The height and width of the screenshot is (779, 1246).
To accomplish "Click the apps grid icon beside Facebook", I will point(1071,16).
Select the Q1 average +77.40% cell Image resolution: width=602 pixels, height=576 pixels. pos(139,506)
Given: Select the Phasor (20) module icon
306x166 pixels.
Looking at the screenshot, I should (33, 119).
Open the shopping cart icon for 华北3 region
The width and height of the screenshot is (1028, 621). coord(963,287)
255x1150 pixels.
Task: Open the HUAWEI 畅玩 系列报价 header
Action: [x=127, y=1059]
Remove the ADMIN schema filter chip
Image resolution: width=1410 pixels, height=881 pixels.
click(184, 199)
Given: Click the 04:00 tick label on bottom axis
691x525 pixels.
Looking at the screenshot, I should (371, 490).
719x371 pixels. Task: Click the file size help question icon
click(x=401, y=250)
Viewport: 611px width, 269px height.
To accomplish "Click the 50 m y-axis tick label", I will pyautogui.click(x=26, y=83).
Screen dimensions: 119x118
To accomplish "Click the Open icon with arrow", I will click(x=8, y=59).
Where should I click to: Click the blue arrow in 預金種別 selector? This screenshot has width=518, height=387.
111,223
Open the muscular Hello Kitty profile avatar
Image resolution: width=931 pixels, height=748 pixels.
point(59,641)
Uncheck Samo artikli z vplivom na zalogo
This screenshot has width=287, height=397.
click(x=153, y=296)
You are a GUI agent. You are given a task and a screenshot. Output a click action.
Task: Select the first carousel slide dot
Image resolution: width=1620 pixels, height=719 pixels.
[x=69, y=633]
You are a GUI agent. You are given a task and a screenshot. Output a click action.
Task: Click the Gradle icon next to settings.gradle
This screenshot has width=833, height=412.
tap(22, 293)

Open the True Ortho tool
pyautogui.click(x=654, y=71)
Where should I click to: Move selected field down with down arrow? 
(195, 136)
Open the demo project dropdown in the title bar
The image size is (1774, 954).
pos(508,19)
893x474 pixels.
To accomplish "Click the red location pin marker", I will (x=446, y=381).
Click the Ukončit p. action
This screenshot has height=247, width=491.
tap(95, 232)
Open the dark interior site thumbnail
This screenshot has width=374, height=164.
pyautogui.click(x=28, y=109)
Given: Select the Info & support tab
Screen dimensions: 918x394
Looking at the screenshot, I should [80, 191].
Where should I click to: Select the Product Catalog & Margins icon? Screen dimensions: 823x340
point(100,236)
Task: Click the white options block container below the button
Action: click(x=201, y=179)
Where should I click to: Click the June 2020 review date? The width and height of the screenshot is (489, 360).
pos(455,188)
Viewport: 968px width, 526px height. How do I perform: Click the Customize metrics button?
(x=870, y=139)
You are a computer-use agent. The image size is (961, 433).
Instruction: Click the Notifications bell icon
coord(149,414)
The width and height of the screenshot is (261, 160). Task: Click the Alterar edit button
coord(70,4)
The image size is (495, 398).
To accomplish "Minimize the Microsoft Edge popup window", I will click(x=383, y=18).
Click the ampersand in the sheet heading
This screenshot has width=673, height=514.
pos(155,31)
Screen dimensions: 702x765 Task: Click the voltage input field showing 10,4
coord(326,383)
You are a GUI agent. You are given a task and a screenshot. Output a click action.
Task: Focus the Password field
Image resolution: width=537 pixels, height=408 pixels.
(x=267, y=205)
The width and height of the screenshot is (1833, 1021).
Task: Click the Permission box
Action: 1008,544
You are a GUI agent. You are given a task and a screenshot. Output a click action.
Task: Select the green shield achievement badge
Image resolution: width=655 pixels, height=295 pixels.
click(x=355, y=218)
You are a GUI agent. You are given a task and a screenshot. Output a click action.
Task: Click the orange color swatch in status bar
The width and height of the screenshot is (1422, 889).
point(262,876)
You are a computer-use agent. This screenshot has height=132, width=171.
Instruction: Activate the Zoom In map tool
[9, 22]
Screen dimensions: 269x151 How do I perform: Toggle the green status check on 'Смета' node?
━━━━━━━━━━━━━━━━
Work instructions:
Please count the lines of the data above that contain the string "Viewport", and give only that number.

Written response:
2